Dishonored 2 continued the story of its predecessor, but it might be the final chapter of the Dishonored series. Arkane developers told Rock, Paper, Shotgun they might never make a linear campaign like Dishonored again, so maybe the best way to experience it is with the original.
Dishonored takes place in the steampunk London-esque setting of Dunwall, where monarchies are still in fashion. Corvo Attano, a humble bodyguard for Empress Jessamine Kaldwin, comes back from a faraway mission to a nightmarish homecoming party. He’s forced to watch the Empress slain and her daughter kidnapped, and even worse, he’s framed as the culprit. Thankfully, a group that knows the truth called the Loyalists gives Corvo a hand while he finds a way to save Emily and enact his revenge.
Corvo has a variety of weapons from guns to grenades, but the ones that really set him apart from the pack are the supernatural ones. A supernatural being called The Outsider grants him magical powers, such as the ability to possess animals or slow down time.
It’s not unusual to hear odd and captivating tales of ingenuity from Dishonored players, like the gamer who “possessed a fish and snuck underneath a moat to dodge a pack of marauding Tallboys.” It also added to the exploration’s appeal, considering you could only find the special runes needed to unlock and upgrade these abilities by exploring Dunwall’s buildings.
This combination of weapons based in reality and ones based in fantasy separated Dishonored from the norm. It also widened the choices players could make with how to complete their missions, whether it's slashing through foes or evading them. Its levels were intended to give players more than one way to complete it and encourage them to experiment.
“Though presented in the first-person, this style of game has never really been about shooting,” Giant Bomb’s Patrick Klepek wrote in his review. “It’s always been about expansive player agency by way of interacting with a complex series of layered AI systems, and manipulating that with your toolset.”
Klepek hammers down the AI as part of the reason why this game can support all the different ways you can clobber enemies and complete missions. Jason Schreier also touched on this when he wrote about how the game suggested courses of action rather than set them in stone in his review for Kotaku. It encourages you to experiment with your tools rather than follow a formula. “Blending the do-what-you-want structure of Deus Ex with the masterful world design of BioShock, this game is really something special,” he said.
Rightfully so, too. The team included developers from Arx Fatalis, Dark Messiah, Bioshock 2, and Deus Ex — a solid pedigree for a freedom-filled stealth game. When asked about their approach to level design, the co-directors told Forbes in 2012, “It definitely makes our jobs harder, but it is part of the player experience we’re going for.”

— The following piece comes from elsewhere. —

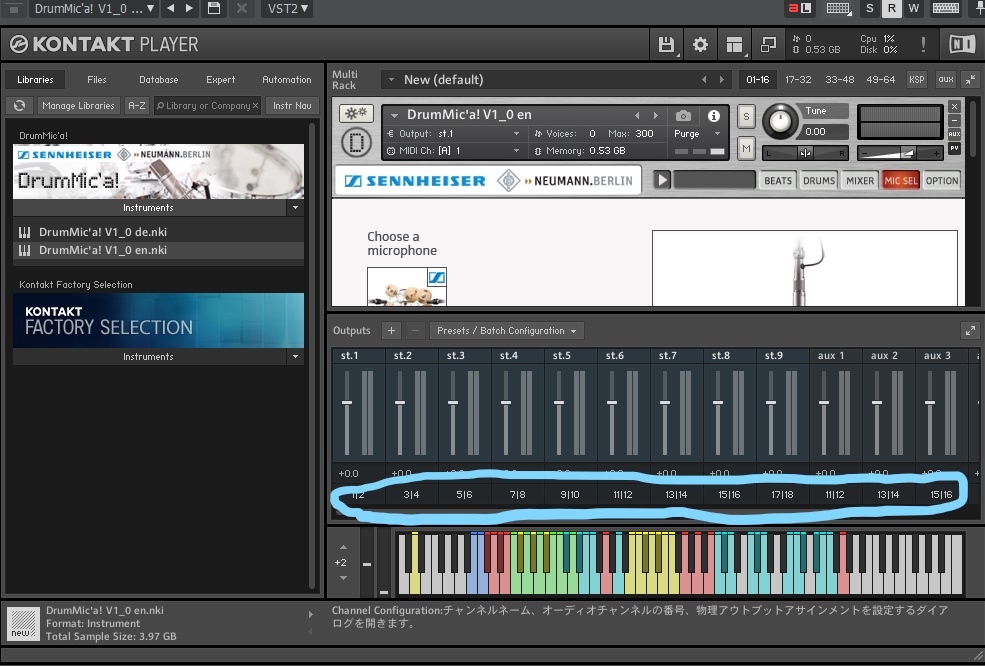985x666 pixels.
Task: Open Presets / Batch Configuration dropdown
Action: [508, 331]
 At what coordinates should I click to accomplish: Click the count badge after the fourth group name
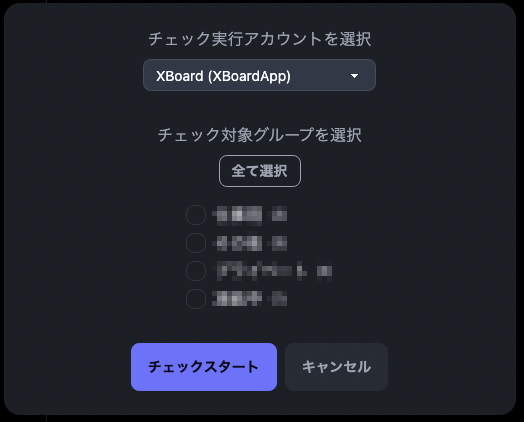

“We often fall back on values: First-person perspective, with lots of explorations and elective game content, a moody atmosphere, stealth AI (whether we're making a stealth game or not), trying to simulate things as much as possible (rather than scripting them), and trying to craft an interesting world that feels cohesive and much larger than the game,” the co-directors said.

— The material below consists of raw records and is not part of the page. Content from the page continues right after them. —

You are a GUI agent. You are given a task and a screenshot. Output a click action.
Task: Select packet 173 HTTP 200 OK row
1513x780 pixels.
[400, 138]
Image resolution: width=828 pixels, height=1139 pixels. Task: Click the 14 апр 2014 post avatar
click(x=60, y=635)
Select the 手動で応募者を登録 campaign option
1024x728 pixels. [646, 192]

It looks like that hog-wild experimentation paid off, considering how many people still pick up Dishonored for the first time years after its 2012 release. Other praiseworthy topics include how painless it is to switch between abilities, how you can stack them, and how many odd stories come out of it.
“Dishonored is different,” wrote Schreier. “Playing Dishonored feels like entering a designer's playpen. You're given a set of tools and encouraged to experiment with them, to break them, to explore and adventure and read and fiddle and sneak and kîll.”
“Freedom never felt so good.”
Dishonored is available for PC, PlayStation 3, PlayStation 4, Xbox 360, and Xbox One.